Clavícula es la última novela de Marta Sanz. Se trata de una de esta novelas llamadas del «yo», aunque para mí es mucho más. Es un barrido al paternalismo y una reivindicación de la mujer y sus enfermedades. Aquí les dejo la parte gastronómica que más reveladora me parece. Se trata de una descripción magistral de las limitaciones alimentarias por prescripción médica:

«La enfermera me pesa y me mide. 1,59, 45 kilos. «Estás muy delgada», afirma. Cuando empezó mi menopausia, me hicieron un análisis de sangre y descubrieron que tenía moderadamente alto el colesterol. Dislipemia es la palabra técnica que da sentido a todas las prohibiciones que, desde ese momento, marcan mi vida. No puedo comer mayonesa ni bollos ni carne roja ni macarrones con chorizo. No puedo comer bocadillos de salchichón ni queso ni erizos gratinados. No puedo comer chocolate ni gambas rojas ni chirriones. Ni un cheeseburger ni un osobuco ni un setas tratar. No puedo comer mantequilla ni torreznos ni patatas fritas ni carrilleras ni paté ni caviar ni sesos rebozados. Ni huevos con beicon ni fabada. No puedo comer ganchitos ni helados de bola. Mi madre desgrasa el cocido madrileño cuatro veces para que yo lo pueda comer.

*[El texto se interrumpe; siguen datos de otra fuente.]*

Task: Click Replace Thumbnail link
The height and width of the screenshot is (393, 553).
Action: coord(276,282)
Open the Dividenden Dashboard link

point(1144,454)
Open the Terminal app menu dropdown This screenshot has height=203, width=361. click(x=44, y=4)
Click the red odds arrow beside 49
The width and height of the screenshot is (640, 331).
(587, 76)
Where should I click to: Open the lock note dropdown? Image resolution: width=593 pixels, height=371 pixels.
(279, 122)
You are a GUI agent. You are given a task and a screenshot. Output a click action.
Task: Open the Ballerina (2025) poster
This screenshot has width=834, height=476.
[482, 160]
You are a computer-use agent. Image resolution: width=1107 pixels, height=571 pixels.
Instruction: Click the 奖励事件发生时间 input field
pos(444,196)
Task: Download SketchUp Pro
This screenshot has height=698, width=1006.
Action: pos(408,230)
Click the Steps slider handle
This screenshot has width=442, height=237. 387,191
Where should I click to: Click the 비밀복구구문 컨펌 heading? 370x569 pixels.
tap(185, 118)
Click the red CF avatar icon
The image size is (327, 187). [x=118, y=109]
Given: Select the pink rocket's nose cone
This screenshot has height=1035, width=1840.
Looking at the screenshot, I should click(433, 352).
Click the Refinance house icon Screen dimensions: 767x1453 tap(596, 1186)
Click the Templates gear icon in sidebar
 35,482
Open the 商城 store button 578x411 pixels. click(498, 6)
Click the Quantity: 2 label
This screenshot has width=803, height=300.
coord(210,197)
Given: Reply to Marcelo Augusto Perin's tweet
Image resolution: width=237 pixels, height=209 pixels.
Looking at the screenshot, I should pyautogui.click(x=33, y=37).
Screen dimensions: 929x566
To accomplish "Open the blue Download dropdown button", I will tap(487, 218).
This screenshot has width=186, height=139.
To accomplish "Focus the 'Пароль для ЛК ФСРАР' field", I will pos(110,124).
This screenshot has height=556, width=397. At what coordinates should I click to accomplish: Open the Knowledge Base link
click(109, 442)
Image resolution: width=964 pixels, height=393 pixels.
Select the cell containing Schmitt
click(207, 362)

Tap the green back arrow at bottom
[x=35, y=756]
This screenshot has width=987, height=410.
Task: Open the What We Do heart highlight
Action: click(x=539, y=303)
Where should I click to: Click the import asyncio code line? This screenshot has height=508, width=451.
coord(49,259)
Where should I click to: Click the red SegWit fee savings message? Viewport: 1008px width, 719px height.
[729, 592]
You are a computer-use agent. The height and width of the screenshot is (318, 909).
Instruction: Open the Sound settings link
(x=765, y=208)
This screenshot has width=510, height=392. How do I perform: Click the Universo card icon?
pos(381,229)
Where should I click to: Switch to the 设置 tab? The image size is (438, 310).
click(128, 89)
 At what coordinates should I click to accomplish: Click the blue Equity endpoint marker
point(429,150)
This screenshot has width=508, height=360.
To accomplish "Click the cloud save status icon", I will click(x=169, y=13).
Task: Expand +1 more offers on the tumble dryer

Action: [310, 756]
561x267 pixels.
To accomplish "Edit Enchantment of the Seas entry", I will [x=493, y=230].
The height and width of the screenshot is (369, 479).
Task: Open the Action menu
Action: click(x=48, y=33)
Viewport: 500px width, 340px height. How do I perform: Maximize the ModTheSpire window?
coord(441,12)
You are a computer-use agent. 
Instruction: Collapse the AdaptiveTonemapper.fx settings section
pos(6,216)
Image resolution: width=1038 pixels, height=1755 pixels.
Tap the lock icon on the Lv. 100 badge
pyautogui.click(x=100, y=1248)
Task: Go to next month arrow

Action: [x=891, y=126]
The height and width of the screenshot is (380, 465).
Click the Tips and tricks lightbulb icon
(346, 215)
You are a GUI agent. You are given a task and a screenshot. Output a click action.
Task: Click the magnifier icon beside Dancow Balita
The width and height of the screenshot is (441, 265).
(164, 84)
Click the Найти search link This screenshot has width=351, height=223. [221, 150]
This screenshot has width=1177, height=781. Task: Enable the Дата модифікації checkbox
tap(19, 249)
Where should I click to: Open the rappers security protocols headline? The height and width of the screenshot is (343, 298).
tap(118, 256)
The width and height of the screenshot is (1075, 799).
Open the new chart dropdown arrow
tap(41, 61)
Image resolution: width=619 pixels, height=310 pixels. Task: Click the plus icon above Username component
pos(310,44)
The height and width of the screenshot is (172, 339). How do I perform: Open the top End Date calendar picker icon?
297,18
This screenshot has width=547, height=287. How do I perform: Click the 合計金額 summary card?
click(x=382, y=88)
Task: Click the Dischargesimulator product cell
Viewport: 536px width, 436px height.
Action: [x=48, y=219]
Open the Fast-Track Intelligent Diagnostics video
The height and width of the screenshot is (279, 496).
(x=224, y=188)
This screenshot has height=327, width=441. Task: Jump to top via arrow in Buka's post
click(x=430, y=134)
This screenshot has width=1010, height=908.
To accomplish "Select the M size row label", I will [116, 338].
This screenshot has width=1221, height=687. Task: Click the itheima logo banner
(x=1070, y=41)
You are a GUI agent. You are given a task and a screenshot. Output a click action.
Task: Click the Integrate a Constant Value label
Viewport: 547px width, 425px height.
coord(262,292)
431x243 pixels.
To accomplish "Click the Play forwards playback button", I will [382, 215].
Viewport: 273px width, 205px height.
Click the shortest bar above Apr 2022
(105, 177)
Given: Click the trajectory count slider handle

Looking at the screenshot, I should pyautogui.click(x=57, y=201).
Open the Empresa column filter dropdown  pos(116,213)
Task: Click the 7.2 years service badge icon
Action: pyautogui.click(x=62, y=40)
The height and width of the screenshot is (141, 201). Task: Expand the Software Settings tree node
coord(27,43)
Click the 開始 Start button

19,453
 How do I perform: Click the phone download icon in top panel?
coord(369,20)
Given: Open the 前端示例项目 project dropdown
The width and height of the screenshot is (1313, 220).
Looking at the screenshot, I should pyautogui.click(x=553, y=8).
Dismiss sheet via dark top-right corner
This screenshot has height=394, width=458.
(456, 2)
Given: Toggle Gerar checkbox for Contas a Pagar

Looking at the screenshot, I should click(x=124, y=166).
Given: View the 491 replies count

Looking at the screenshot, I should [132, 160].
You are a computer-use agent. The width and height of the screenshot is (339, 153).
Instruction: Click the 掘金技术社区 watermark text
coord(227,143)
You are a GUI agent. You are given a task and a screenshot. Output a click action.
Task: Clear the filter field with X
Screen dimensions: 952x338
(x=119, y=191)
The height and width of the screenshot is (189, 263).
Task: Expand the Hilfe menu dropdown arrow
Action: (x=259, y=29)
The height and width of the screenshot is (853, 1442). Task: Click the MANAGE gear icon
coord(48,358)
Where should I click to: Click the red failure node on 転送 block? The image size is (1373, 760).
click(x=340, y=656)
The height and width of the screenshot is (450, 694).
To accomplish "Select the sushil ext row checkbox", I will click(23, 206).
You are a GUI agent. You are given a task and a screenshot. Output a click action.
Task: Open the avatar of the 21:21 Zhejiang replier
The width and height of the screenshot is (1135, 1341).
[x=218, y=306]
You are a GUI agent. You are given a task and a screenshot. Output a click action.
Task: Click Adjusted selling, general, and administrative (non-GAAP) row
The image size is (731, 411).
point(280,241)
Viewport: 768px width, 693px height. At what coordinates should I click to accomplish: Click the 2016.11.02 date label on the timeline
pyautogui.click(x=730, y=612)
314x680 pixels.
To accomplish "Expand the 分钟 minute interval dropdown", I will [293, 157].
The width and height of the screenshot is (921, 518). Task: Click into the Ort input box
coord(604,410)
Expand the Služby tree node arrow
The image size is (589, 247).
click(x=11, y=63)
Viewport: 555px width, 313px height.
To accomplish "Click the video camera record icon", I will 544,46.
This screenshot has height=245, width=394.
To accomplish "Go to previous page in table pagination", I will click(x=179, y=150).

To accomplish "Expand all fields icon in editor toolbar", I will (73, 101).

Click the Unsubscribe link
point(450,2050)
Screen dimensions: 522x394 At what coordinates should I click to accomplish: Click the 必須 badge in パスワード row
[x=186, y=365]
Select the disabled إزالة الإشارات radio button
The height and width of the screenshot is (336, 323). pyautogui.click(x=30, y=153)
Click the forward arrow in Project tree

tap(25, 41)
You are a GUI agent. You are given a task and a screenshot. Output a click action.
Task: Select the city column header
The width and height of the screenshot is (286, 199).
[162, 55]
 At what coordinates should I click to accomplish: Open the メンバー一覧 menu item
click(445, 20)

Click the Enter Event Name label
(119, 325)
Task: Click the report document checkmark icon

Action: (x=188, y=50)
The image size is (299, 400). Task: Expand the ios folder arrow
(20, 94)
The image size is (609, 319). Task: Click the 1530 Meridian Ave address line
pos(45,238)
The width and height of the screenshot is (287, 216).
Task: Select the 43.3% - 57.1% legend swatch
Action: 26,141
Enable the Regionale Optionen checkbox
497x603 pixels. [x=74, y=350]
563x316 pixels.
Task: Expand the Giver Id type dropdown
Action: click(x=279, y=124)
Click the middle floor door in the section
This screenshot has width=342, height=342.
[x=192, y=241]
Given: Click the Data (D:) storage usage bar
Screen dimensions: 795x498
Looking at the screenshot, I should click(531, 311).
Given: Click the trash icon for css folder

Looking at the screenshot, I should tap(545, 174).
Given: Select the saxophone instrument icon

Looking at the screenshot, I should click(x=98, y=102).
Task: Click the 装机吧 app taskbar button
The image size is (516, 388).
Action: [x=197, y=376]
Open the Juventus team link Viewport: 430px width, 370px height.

Puedo comer pavo, pollo desgrasado, verduras, frutas, legumbres, todos los peces del mar siempre que no estén rebozados, ahumados o fritos. Puedo comer sushi y sashimi. Germinados de soja, pan, arroz, pasta que no sea al huevo. Puedo beber infusiones, leche desnatada, agua, líquidos para rebajar la tasa del colesterol un diez por ciento. Puedo comer aire y bailar como las sílfides.

Camino casi una hora al día. Hago gimnasia. Sudo.

La culpa me consume cuando vulnero mis protocolos y mis buenos hábitos. Los vulnero continuamente o, al menos, yo lo siento así. Soy una yogui a la fuerza. Una pseudovegana ni vocacional ni filosófica. Una japonesa fingida. Una buena chica. Una chica obediente.

Temo que la rigidez de mi dieta altere mi forma de pensar. No por el hambre o por la falta de sustancias nutritivas, sino más bien por el estajanovismo.

A veces imagino que mi dolor no apareció en el incómodo asiento —17 C— de una aerolínea mientras sobrevolaba el Atlántico y leía las memorias de Lillian Hellman. Que nada es realmente tan libresco ni tan intelectual. Acaso la boca masticando en sueños y esta nueva delgadez fueron el origen de mi dolor. La metamorfosis y sus gusanos.

Tengo un desarreglo alimentario inducido por la sanidad pública. Como el noventa por ciento de la población».

Un momento de novela gastronómico inolvidable por su crítica implícita y por su gran fuerza.